To complicate matters the bridge crossed the rail line on the diagonal, so the bridge structure would resemble a parallelogram with a 45 metre span across the diagonal. In addition, the bridge would be assembled, complete with road deck and then lifted into position as a finished construction – all 80 tonnes of it! It was the complex angled form of the finished construction and the criticality of achieving an exact fit that lead the project contractors to A&J and their expertise in this type of large scale precision fabrication.

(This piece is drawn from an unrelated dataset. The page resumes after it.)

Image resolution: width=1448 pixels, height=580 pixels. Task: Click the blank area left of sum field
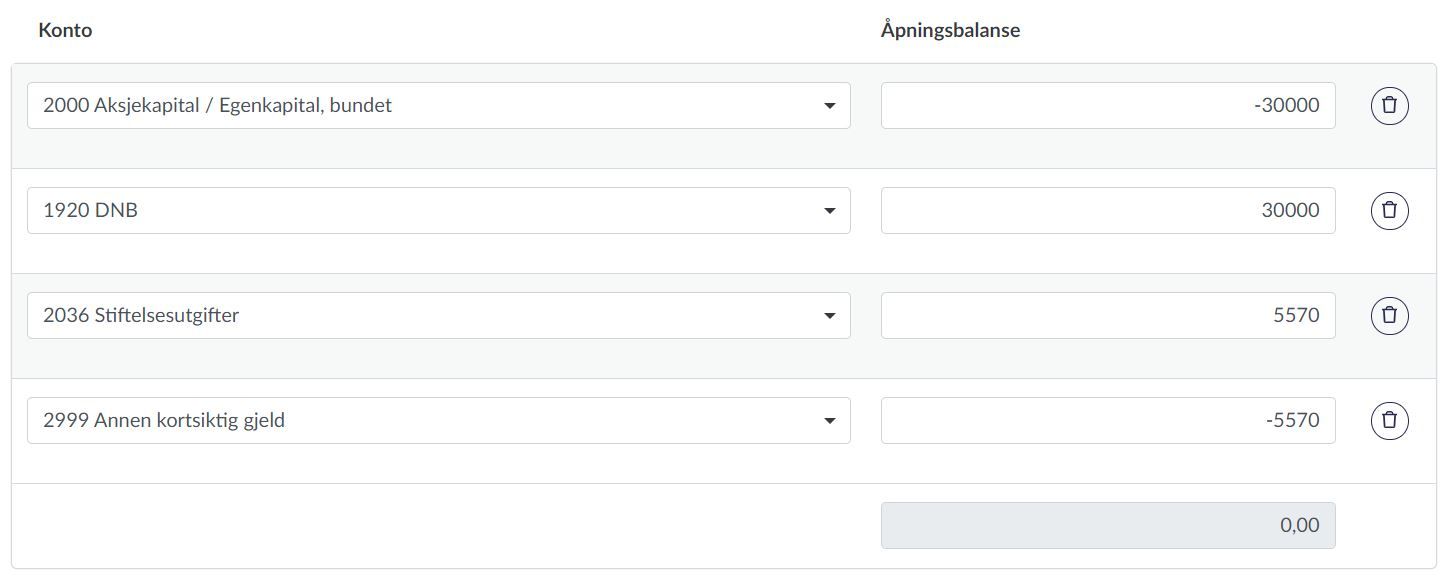coord(440,525)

“With on-site assembly and the final lift of the completed deck into position over the rail line scheduled for a two day window, Network Rail were keen to have a trial assembly to ensure that all the careful design calculations would translate into the perfect finished structure. With our purpose-built indoor craneage and large work bays we were able to carry out the trial assembly quite easily, allowing Network Rail’s inspection team to confirm everything was to specification, commented Sam Shaw, project co-ordinator for A&J Fabtech.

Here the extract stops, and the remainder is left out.